→ **RECORDS PROVIDED**
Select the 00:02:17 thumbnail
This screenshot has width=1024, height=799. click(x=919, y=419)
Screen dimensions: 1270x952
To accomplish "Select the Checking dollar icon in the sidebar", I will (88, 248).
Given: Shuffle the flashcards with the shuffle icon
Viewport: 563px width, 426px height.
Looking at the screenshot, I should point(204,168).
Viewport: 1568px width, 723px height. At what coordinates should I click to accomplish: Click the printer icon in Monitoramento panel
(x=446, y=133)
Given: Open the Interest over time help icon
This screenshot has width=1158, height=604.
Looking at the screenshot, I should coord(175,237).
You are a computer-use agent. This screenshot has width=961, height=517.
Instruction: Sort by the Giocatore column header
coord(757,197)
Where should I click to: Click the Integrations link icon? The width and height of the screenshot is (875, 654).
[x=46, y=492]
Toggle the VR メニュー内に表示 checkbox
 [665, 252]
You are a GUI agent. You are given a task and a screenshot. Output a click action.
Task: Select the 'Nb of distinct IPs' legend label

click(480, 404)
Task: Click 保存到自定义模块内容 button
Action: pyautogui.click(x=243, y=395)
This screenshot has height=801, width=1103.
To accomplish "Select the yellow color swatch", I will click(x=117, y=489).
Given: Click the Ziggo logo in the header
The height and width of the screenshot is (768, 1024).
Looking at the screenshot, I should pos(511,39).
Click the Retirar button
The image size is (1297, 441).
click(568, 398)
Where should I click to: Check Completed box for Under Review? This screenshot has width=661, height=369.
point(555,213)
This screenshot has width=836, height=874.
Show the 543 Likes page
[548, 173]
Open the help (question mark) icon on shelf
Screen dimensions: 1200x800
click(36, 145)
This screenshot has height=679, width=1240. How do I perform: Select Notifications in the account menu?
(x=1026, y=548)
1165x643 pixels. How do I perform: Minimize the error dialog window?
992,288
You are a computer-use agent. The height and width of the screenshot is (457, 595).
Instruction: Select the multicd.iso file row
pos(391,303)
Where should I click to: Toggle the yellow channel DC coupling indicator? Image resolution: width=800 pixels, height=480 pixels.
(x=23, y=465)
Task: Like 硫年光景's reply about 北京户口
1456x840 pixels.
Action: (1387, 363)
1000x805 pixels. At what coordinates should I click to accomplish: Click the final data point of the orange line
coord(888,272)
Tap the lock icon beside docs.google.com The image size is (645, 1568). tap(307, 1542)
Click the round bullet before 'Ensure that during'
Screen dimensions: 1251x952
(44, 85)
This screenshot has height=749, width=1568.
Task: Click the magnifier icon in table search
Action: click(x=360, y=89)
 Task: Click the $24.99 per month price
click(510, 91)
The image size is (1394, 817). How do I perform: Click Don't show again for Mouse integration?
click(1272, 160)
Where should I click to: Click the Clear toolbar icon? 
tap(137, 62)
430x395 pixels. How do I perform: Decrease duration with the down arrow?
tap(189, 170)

→ **TASK DESCRIPTION**
Print the lines of the material, exactly and only, from the line that contains "Tap the lock" down to and including the final line.

→ **ANSWER FOR THE TASK**
Tap the lock icon beside docs.google.com The image size is (645, 1568). tap(307, 1542)
Click the round bullet before 'Ensure that during'
Screen dimensions: 1251x952
(44, 85)
This screenshot has height=749, width=1568.
Task: Click the magnifier icon in table search
Action: click(x=360, y=89)
 Task: Click the $24.99 per month price
click(510, 91)
The image size is (1394, 817). How do I perform: Click Don't show again for Mouse integration?
click(1272, 160)
Where should I click to: Click the Clear toolbar icon? 
tap(137, 62)
430x395 pixels. How do I perform: Decrease duration with the down arrow?
tap(189, 170)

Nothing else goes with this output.